Sneaky spies confirm Chevrolet's continued use of steel in its body work.
Spies caught the 2019 Chevrolet Silverado testing in the wild this week, and as an added bonus, appear to have confirmed that Chevrolet is sticking with steel as its material of choice for the next generation of its bread-and-butter pickup.
How'd they figure that out, you ask? Well, being the resourceful (and brazen) folks that they are, they simply walked up to the mule as it was stuck in traffic and held a magnet to the camouflaged bed side to see if it would stick. They even sent along a video of themselves doing it, satisfying "thump" of metal and all.

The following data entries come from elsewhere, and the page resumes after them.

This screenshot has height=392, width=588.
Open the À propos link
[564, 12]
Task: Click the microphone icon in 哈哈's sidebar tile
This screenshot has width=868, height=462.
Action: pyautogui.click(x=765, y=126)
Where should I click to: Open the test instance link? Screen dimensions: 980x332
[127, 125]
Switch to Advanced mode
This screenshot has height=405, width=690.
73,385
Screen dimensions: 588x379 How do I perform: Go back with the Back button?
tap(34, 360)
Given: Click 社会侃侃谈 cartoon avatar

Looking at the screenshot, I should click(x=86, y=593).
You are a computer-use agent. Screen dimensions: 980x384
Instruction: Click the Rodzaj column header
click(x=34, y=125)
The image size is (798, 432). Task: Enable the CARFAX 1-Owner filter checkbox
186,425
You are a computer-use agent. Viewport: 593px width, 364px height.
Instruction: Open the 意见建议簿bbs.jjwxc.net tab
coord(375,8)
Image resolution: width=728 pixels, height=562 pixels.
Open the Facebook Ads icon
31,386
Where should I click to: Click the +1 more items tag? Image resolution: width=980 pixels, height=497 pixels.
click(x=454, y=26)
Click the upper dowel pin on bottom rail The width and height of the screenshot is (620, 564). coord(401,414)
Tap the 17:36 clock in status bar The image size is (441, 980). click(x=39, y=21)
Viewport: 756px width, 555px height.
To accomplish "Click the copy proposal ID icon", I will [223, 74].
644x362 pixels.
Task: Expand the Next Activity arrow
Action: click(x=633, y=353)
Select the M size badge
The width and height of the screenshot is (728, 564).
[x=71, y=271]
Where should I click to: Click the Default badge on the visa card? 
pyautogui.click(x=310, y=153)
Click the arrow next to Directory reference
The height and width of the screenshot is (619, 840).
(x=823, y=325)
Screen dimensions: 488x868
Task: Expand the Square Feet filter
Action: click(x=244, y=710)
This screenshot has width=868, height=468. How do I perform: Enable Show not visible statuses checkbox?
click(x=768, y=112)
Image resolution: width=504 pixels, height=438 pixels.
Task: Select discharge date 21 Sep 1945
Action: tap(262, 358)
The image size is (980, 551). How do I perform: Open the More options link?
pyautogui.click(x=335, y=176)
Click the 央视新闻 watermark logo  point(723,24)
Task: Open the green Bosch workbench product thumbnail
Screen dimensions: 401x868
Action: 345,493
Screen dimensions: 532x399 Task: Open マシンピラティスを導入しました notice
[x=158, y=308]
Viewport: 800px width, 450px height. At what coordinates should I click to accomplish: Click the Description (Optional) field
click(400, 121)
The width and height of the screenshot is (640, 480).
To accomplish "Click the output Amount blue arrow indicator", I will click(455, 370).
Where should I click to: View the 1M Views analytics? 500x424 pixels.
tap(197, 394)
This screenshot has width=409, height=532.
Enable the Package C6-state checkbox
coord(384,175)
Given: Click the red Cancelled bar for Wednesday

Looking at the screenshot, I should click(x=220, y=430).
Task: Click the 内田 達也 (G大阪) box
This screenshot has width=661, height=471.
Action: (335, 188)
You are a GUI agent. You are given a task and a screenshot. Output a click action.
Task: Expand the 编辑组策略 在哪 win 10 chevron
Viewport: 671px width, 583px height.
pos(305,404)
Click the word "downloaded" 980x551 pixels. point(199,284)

Confirmed, right? Well, for the time being, at least. Given the extent of the camouflage on this engineering example, it's difficult to say how far along the truck is or how likely it is to remain in this exact configuration for the duration of its development. That said, vehicles sporting this robust of a disguise are usually fairly close to their production bodies. Otherwise, there wouldn't be much to hide (and they likely wouldn't be on public roads in the first place).
The rumors of aluminum and other weight-saving strategies are still swirling around the new Silverado, so we expect that when all is said and done, we'll find out that it is being used elsewhere in the truck's body and/or chassis. Pieces such as hoods and doors have long been targets for automakers seeking low-hanging fruit in the weight reduction department, and given that those parts should receive less wear and tear than the bed, they may be prime targets for Chevrolet's engineers.
The mule pictured was also equipped with some form of auto stop/start (also confirmed by the video provided of the magnet test), likely marking the return of the mild hybridization systems with which GM has been experimenting off and on (forgive us) in recent years. We should know more about the Silverado's engineering and powertrain enhancements soon enough, as the new pickup is expected to hit dealer lots next year.